YOUNGSTOWN, Ohio (WKBN) — The administration of Youngstown Mayor Jamael “Tito” Brown is proposing a plan that would create the largest roof replacement program in the city’s history.

Council must still approve it. If passed, the plan would go a long way toward preserving the city’s aging housing stock.

Code enforcement Superintendent Mike Durkin doesn’t mince words when asked how bad the roof situation is in Youngstown.

“Uh … Very bad,” he said.

But Durkin and the city have a plan to replace roofs — more than the city has ever done.

“A lot of these folks that we deal with on a daily basis that are living in squalor, their roofs are leaking, so they shut their second and their third floors down and they live in their first floor,” Durkin said.

The proposed plan is to spend $3 million in American Rescue Plan funds on roof replacements. At $12,000 per roof — that’s 250 roofs.

Durkin estimates Youngstown has 400 to 500 roofs that need replaced.
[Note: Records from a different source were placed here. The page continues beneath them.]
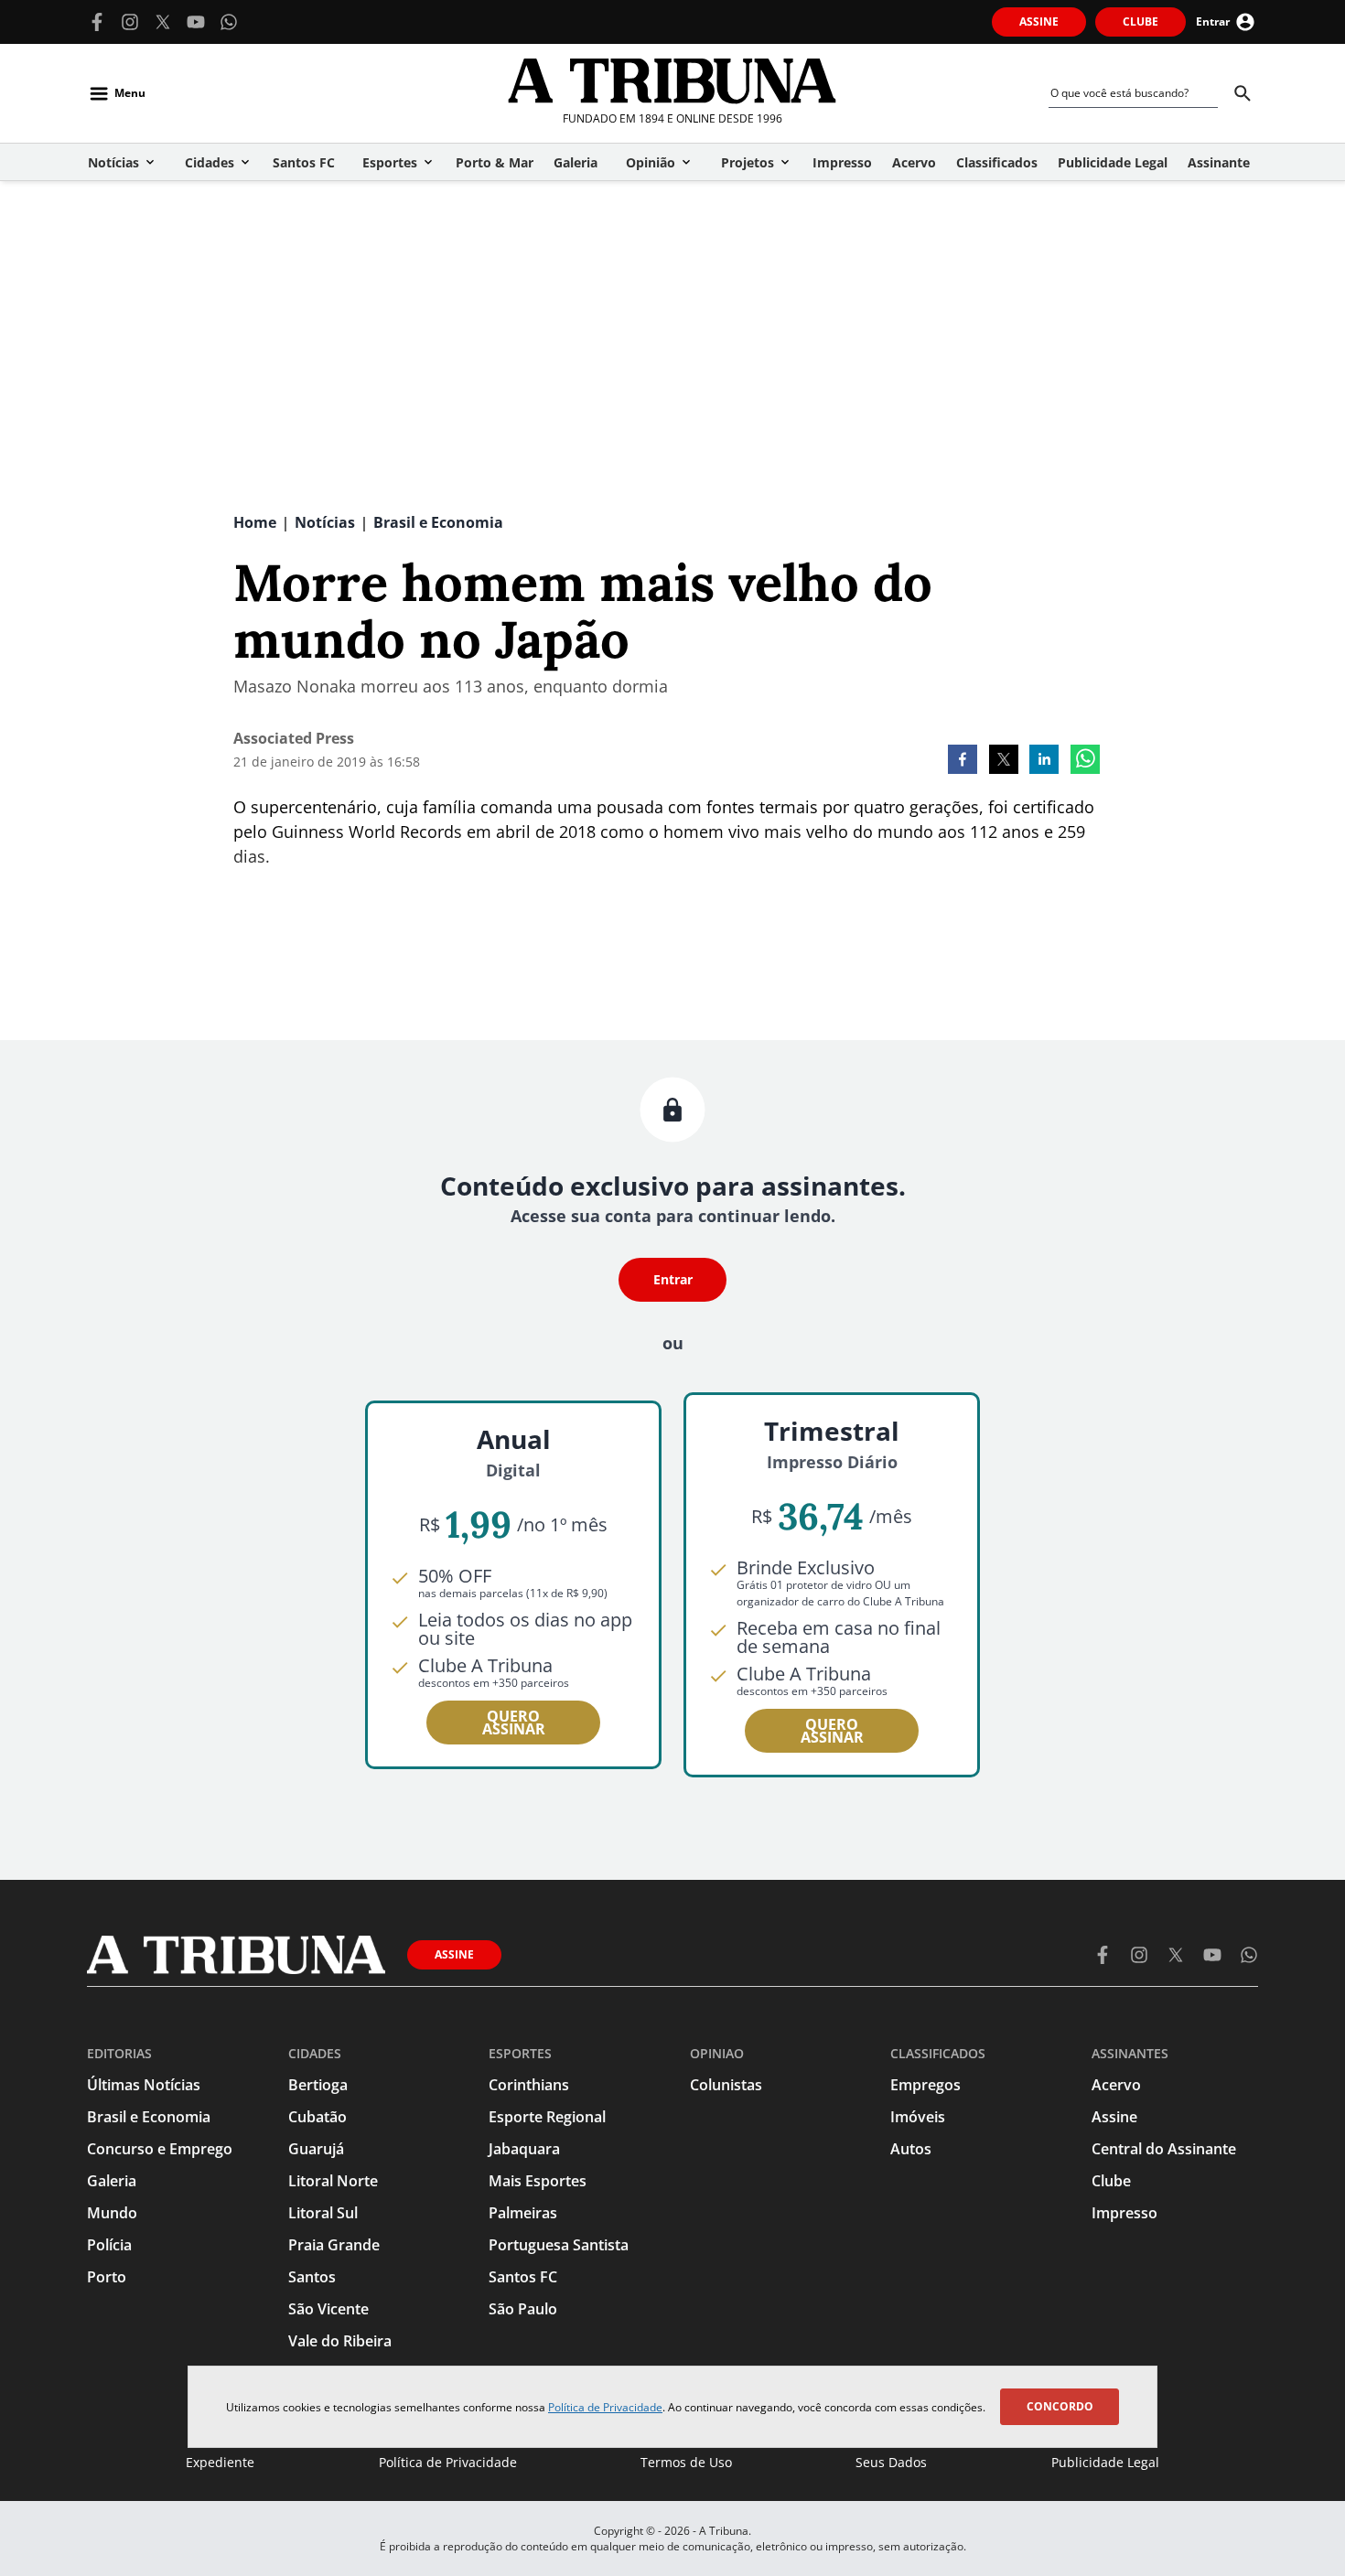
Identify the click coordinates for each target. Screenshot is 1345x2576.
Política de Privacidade (605, 2407)
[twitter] (1003, 761)
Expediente (220, 2462)
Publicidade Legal (1105, 2462)
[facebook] (962, 761)
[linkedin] (1044, 761)
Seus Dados (891, 2462)
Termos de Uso (686, 2462)
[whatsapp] (1085, 761)
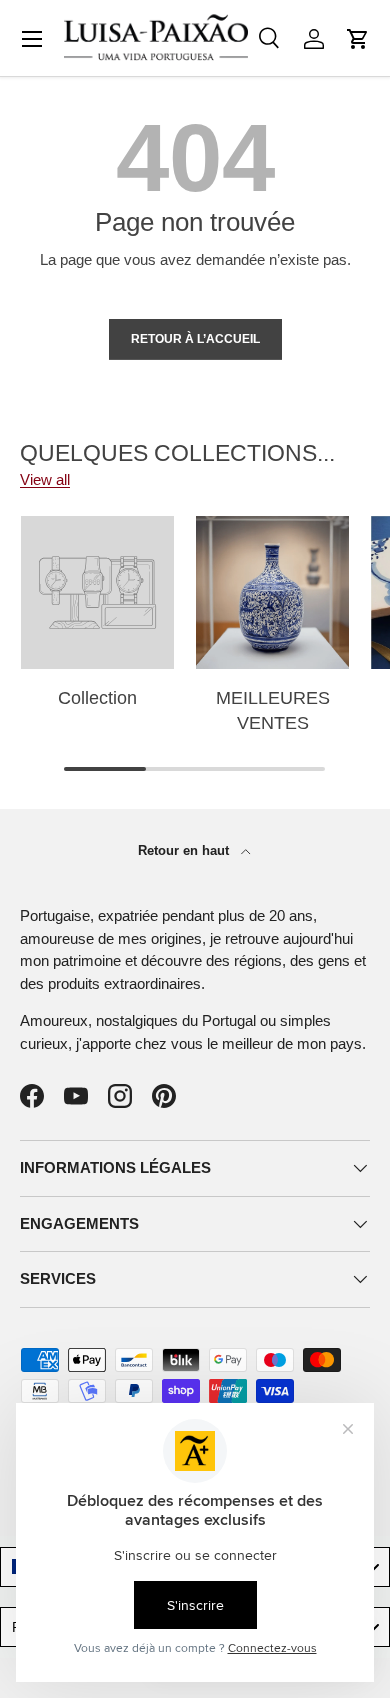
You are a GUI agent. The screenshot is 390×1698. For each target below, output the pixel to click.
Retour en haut (185, 850)
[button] (358, 39)
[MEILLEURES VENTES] (272, 592)
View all (45, 479)
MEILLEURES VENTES (273, 710)
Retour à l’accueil (195, 339)
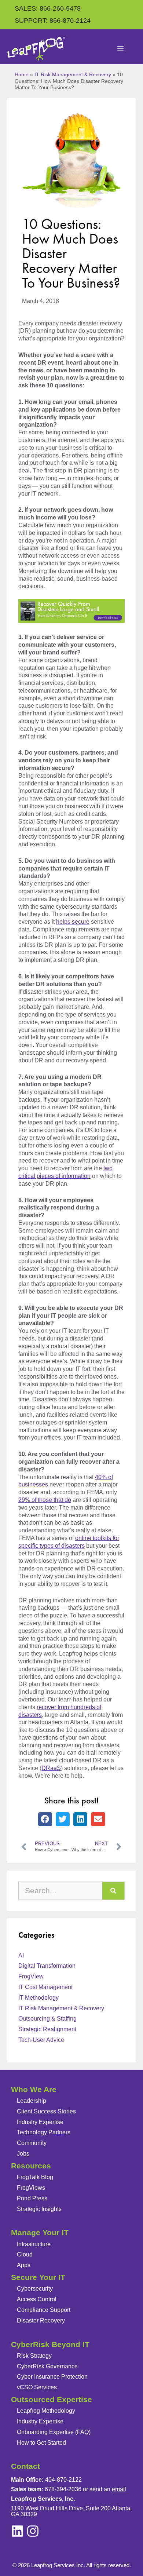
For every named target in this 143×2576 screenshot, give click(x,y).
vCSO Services (37, 2387)
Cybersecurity (35, 2288)
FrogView (31, 1976)
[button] (45, 1819)
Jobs (23, 2153)
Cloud (25, 2254)
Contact (25, 2466)
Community (32, 2143)
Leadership (31, 2101)
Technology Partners (43, 2132)
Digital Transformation (47, 1966)
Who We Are (33, 2089)
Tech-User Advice (41, 2040)
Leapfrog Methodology (46, 2411)
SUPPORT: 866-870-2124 (53, 20)
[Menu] (120, 49)
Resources (31, 2165)
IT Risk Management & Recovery (72, 74)
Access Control (36, 2299)
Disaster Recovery (41, 2320)
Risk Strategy (34, 2356)
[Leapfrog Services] (36, 48)
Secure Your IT (38, 2277)
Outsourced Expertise (51, 2399)
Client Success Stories (46, 2111)
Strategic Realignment (47, 2029)
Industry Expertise (40, 2122)
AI (21, 1955)
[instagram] (17, 2531)
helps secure (72, 922)
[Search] (113, 1891)
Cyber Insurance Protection (52, 2377)
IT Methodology (38, 1998)
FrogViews (31, 2188)
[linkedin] (32, 2531)
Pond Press (32, 2198)
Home (22, 74)
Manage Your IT (40, 2232)
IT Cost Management (45, 1987)
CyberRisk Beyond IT (50, 2344)
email (119, 2489)
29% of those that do (44, 1500)
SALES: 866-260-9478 (48, 8)
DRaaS (51, 1768)
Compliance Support (43, 2310)
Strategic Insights (39, 2209)
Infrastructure (34, 2244)
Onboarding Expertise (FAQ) (54, 2432)
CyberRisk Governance (47, 2366)
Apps (23, 2265)
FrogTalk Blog (35, 2177)
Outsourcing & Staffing (47, 2018)
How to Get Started (41, 2443)
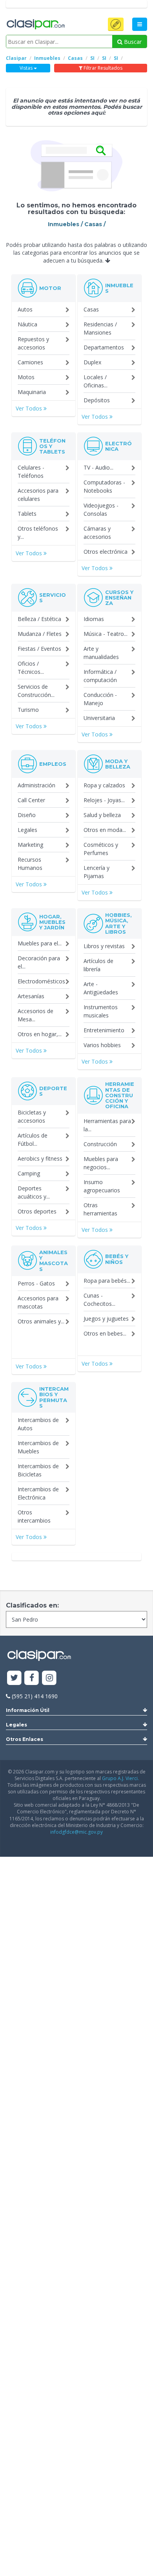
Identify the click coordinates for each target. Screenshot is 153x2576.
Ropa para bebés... (107, 1280)
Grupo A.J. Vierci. (120, 1778)
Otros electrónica (106, 551)
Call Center (31, 800)
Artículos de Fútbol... (32, 1139)
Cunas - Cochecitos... (99, 1299)
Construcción (100, 1144)
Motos (26, 377)
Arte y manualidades (101, 653)
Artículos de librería (98, 965)
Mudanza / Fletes (40, 633)
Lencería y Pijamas (96, 872)
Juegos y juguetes (106, 1318)
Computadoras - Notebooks (104, 486)
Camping (29, 1173)
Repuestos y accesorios (33, 343)
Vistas (27, 68)
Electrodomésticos (41, 981)
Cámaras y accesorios (97, 532)
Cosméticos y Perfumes (101, 849)
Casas (91, 309)
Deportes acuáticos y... (34, 1192)
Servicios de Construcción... (36, 690)
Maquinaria (32, 392)
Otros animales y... (41, 1321)
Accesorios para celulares (38, 494)
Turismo (28, 709)
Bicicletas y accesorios (32, 1116)
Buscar (132, 41)
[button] (116, 24)
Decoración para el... (39, 962)
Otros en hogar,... (40, 1034)
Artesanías (31, 996)
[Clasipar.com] (35, 24)
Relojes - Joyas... (104, 800)
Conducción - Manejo (100, 699)
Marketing (30, 844)
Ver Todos (30, 408)
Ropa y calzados (104, 785)
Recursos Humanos (30, 863)
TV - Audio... (98, 467)
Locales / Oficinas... (95, 381)
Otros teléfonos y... (38, 532)
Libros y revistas (104, 946)
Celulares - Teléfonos (31, 471)
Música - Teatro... (106, 633)
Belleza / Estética (39, 619)
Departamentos (104, 347)
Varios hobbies (102, 1045)
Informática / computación (100, 676)
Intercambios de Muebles (38, 1447)
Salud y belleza (102, 815)
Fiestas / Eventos (39, 648)
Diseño (27, 815)
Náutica (27, 324)
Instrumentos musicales (101, 1011)
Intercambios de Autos (38, 1424)
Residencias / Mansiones (100, 328)
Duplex (92, 362)
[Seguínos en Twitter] (14, 1678)
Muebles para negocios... (101, 1163)
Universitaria (99, 718)
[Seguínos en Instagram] (49, 1678)
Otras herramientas (100, 1209)
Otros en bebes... (105, 1333)
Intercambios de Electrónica (38, 1493)
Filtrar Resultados (102, 68)
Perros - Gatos (36, 1283)
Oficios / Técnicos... (31, 667)
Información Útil (27, 1710)
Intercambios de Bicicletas (38, 1470)
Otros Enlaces (24, 1739)
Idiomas (94, 619)
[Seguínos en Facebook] (32, 1678)
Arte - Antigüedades (101, 988)
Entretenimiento (104, 1030)
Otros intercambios (34, 1516)
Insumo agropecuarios (102, 1186)
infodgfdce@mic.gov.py (76, 1832)
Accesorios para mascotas (38, 1302)
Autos (25, 309)
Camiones (30, 362)
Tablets (27, 513)
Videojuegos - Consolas (101, 509)
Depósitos (97, 400)
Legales (27, 829)
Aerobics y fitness (40, 1158)
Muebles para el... (40, 943)
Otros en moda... (105, 829)
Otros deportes (37, 1211)
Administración (36, 785)
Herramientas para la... (107, 1125)
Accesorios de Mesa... (35, 1015)
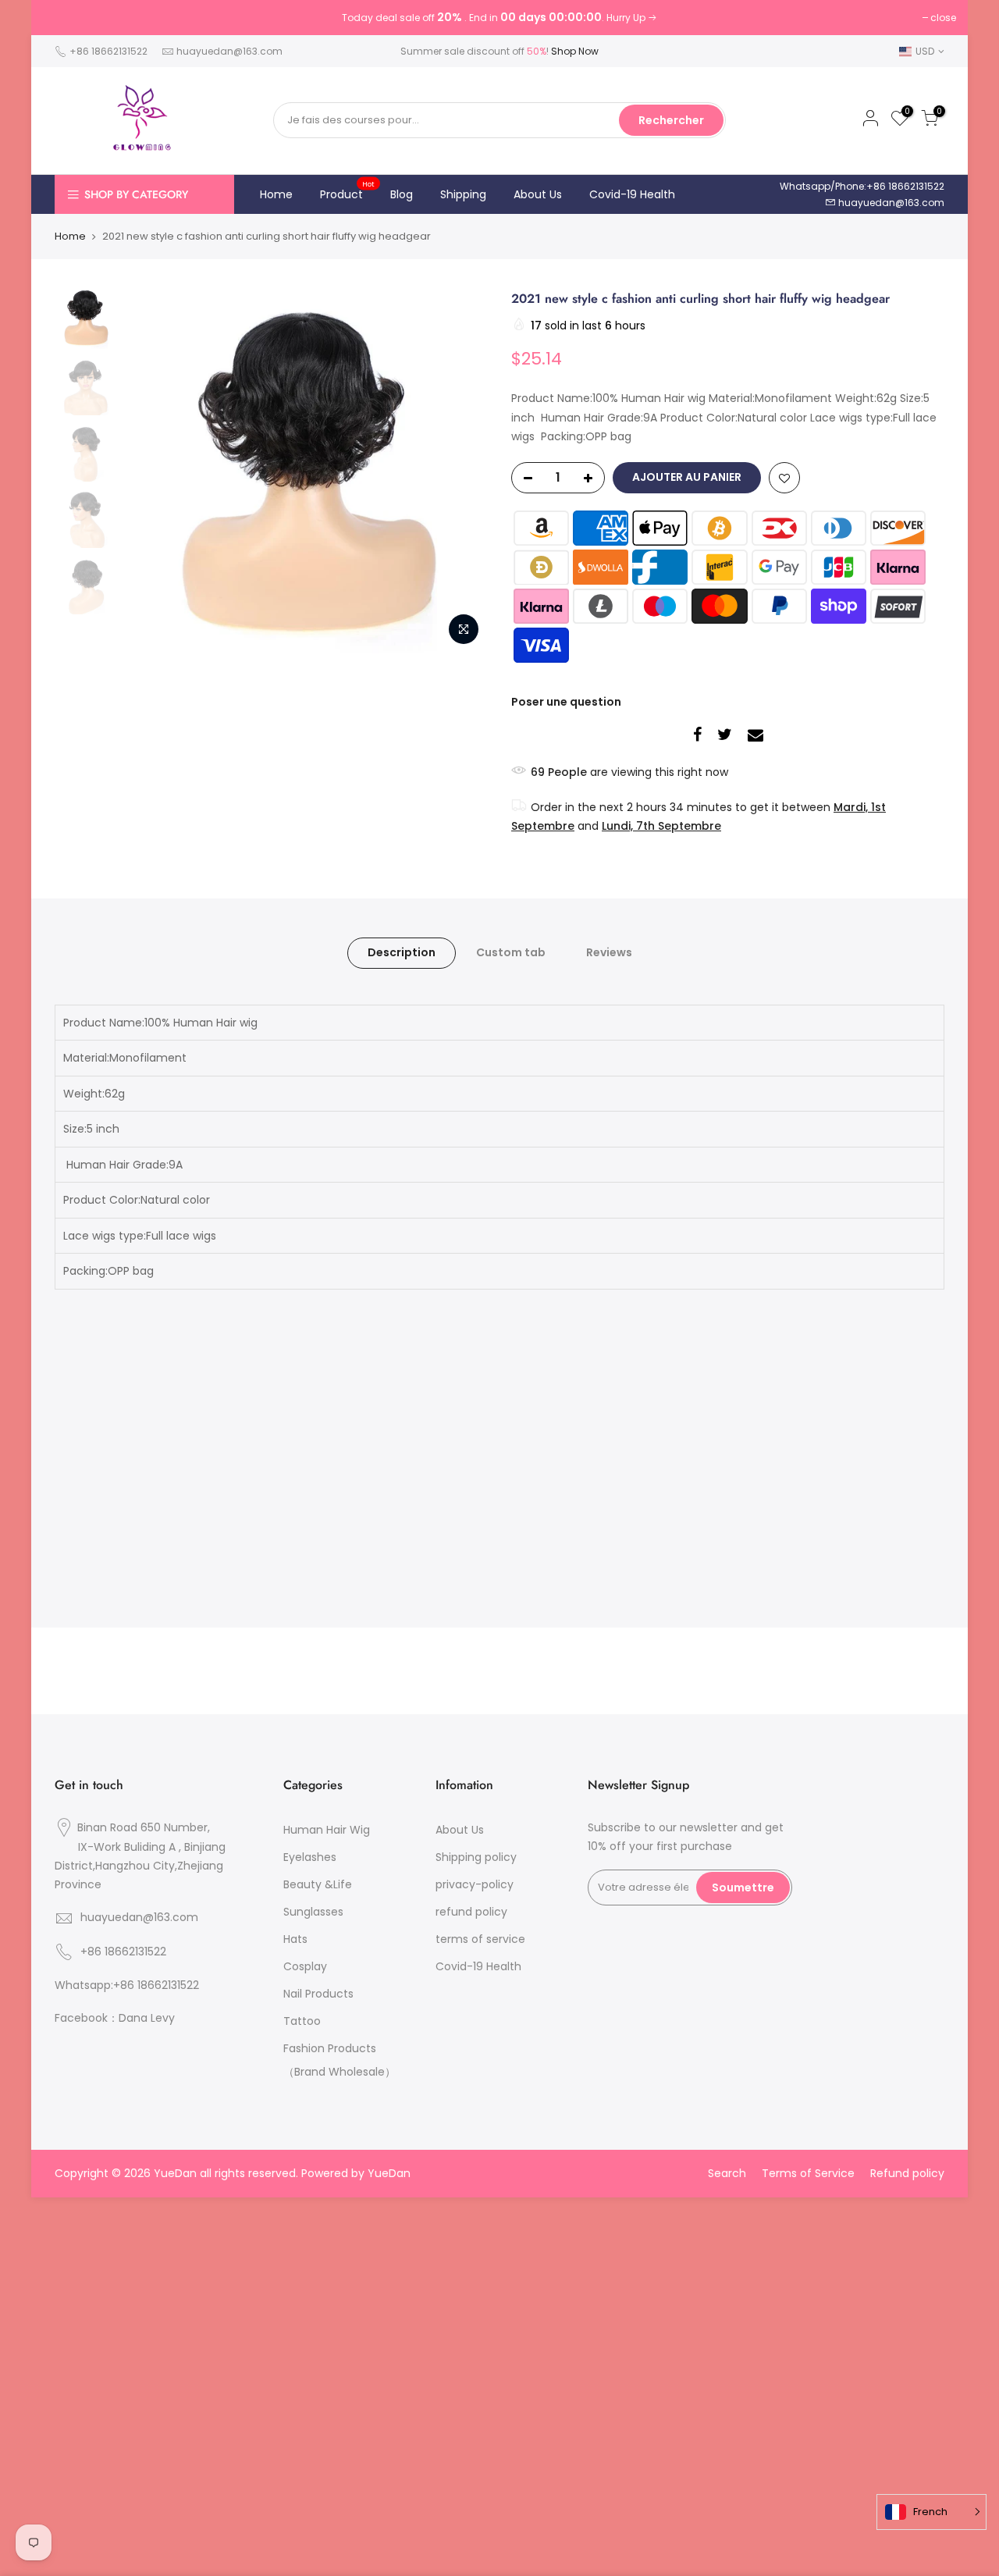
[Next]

It’s expected to be presented to city council at its meeting next Wednesday.

“We get the quality of life and increase that for the citizens by putting on a new roof, then we’ve done our job and we keep them in their home for another 5 to 10 years,” Durkin said.

Durkin cited homeowners who use blue tarps to keep the water out — or others who’ve patched their roofs with multiple colors of shingles. It would be for owner-occupied houses only — and they would have to qualify — but the plan is to make it possible for most everyone.

“We’re looking at those who fall between the cracks, trying to get some of the money for them. They make enough money to live, but not enough money to replace a $12,000- roof,” Durkin said.

The Youngstown Neighborhood Development Corporation started replacing roofs 10 years ago — doing 10 to 20 a year. Last year, YNDC replaced 154 roofs — the most ever — so 250 would be a record.

First News asked four of the seven members of Youngstown City Council their opinions on the proposed roof replacements program:

“Any help we can give to our citizens is a good start, particularly a roof, which is at time’s is a homeowner’s biggest expense,” Oliver said.

“I’m 100% OK with it. Keeping people in their homes should be our top priority,” Ray said.